According to Chinese metaphysics, all material substance in the universe is constituted of the five energetic building blocks: earth, metal, water, wood, and fire. These energies are also called the Five Elements, Five Phases, or Five energies. The Theory of the Five Elements is a concept developed in China over 4000 years ago. Over time the theory has influenced, or been the outright basis for many arts. Arts that have been influenced include Feng Shui, Chinese astrology, acupuncture, and general practice of Chinese medicine. Foods, objects, behaviors, and emotions can be categorized into the Five Elements.
In fact, the Five Elements gives one a paradigm that can be used for consistency between emotions, behaviors, and personality. They can also be described abstractly as representations of the transformation that occurs in the world around us, as metaphors for describing how things interact, relate, process and change. Their levels of intensity fluctuate with the changes of time and each other. If Yin and Yang can be thought of as polar opposites, then the Five Elements is just a simple system of gears. As a result, this theory provides an excellent basis for a holistic approach to a healthy lifestyle.
The five elements themselves are taken both literally and metaphorically. The natural material substances of soil, metals, liquids, wood and combustion all represent their respective elements. However, since everything in existence is categorized as one of the five elements, it is not necessary for an object to be physically comprised of these materials.
Knowing the representations of each element and how they interact, you can modify the objects around you to change the flow of energy to your benefit. Let us take a closer look at each element.
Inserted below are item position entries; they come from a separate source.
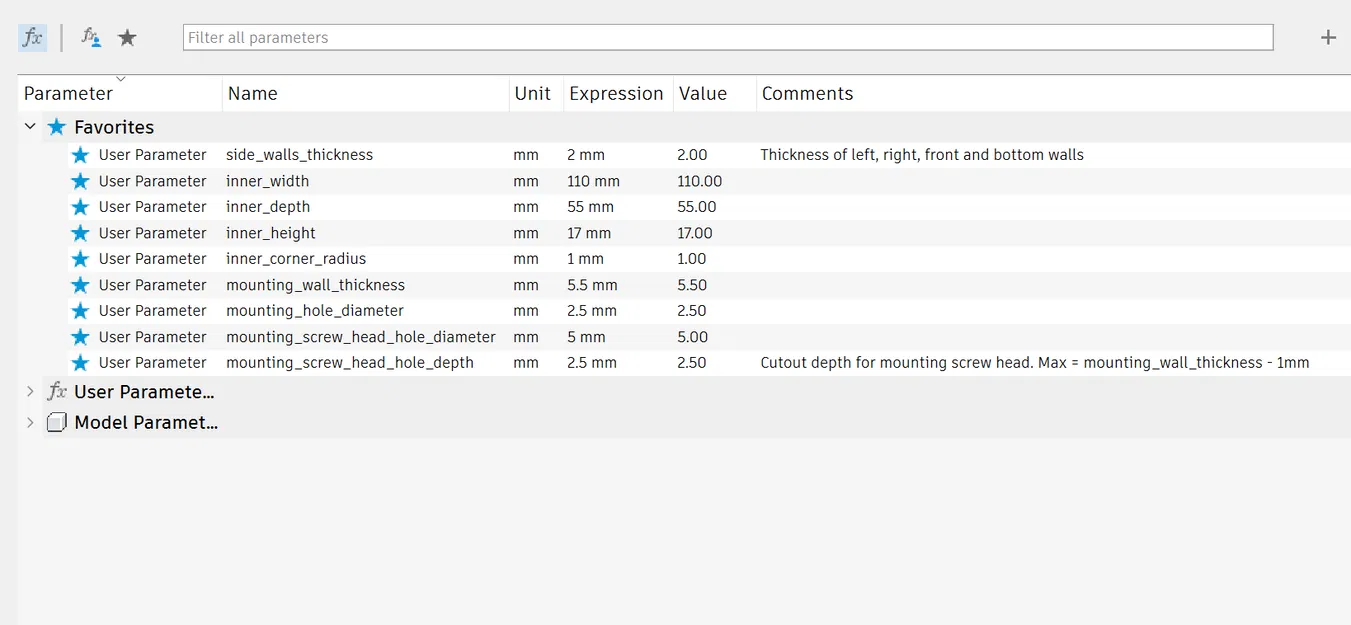The image size is (1351, 625).
Task: Click the Model Parameters box icon
Action: pos(57,422)
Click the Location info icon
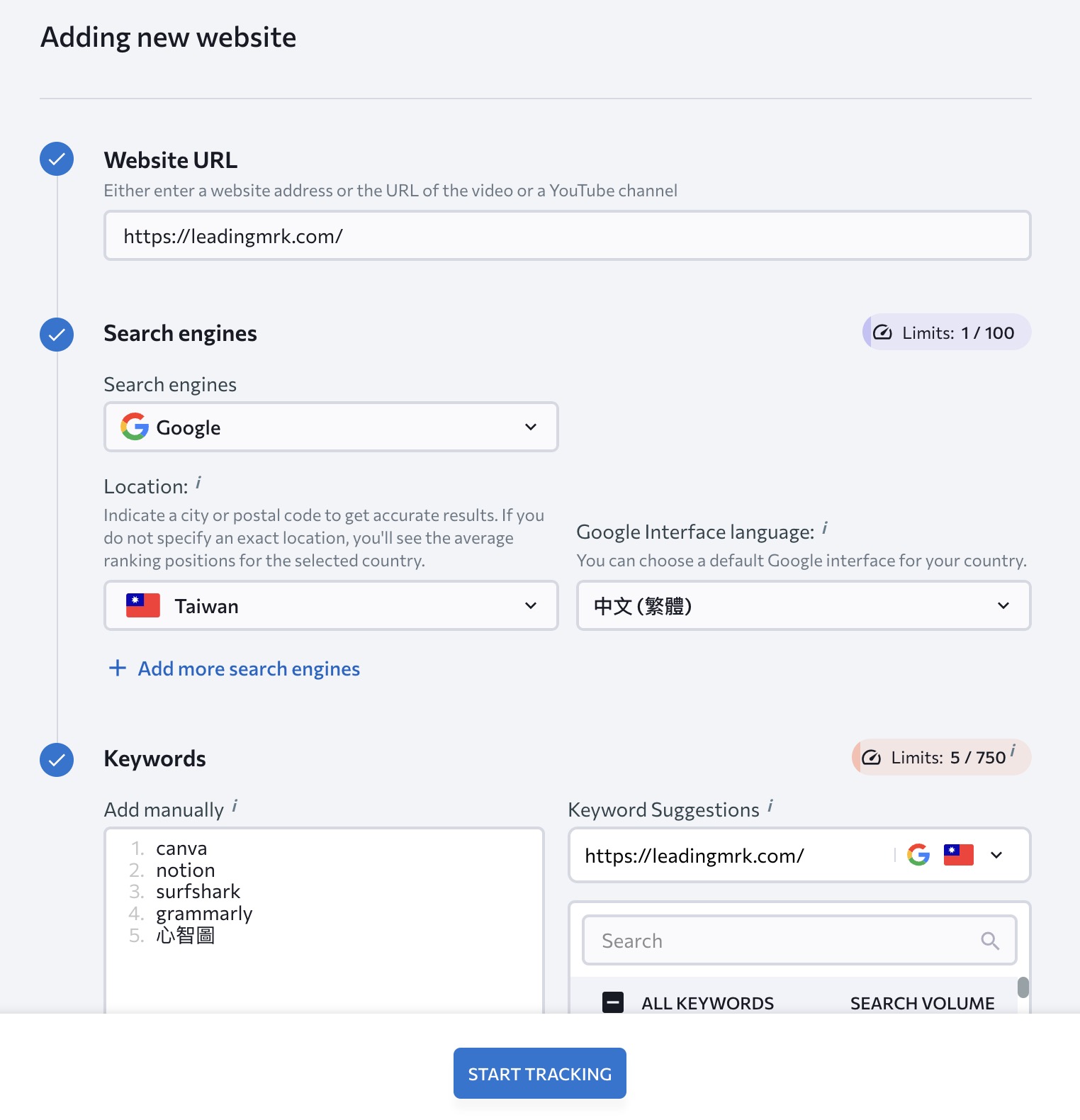The width and height of the screenshot is (1080, 1120). [198, 483]
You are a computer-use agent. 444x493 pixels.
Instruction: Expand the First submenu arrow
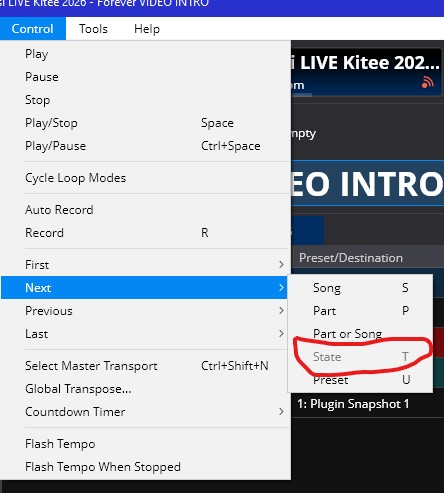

Earth represents the root and foundation, the environment where all things begin life and return to at the end. Earth supports and nurtures. Its strength is wisdom, natural instinct, sturdy balance and fairness. People of the Earth element are loyal, supportive, practical, steady, patient, persevering, dependable, dedicated and full of inner strength. Associations with the Earth element include the colors of yellow, orange and brown; squares and other squat, sturdy shapes; clay, brick, cement and stone.
Metal represents new direction, innovation, solidity, Autumn, strength, and the ability to conduct and contain. People of the Metal element are firm, resolute, organized, independent, intuitive, serious and sometimes stubborn. Associations with the Metal element include the colors of white, silver and gold; round and dome-like shapes; all metallic objects and hardware.
Water represents communication, flow, the inner self, Winter, and the ability to nurture and support. People of the Water element are persuasive and are adept in diplomacy, empathetic, intuitive, flexible and adaptive, artistic, sociable and sometimes sensitive. Associations with Water include the colors of blue and black, curvy and flowing shapes, all forms of liquids.
Wood represents actions, growth, expansion, education, Spring, flexible strength and versatility. People of the Wood element are energetic, enthusiastic, outgoing, can take direction and turn it into action. Associations with Wood include the colors of green, turquoise and teal; tall, columnlike shapes; trees and all plant life; wooden materials including paper.
Fire represents honour, fairness, aggression, action, Summer, timing and execution. People of the Fire element are passionate, inspiring, action-oriented, innovative, humorous and sometimes impatient. Associations with Fire include the colors of red, pink and purple; triangles and spire shapes; light, warmth, and all sources of fire and heat.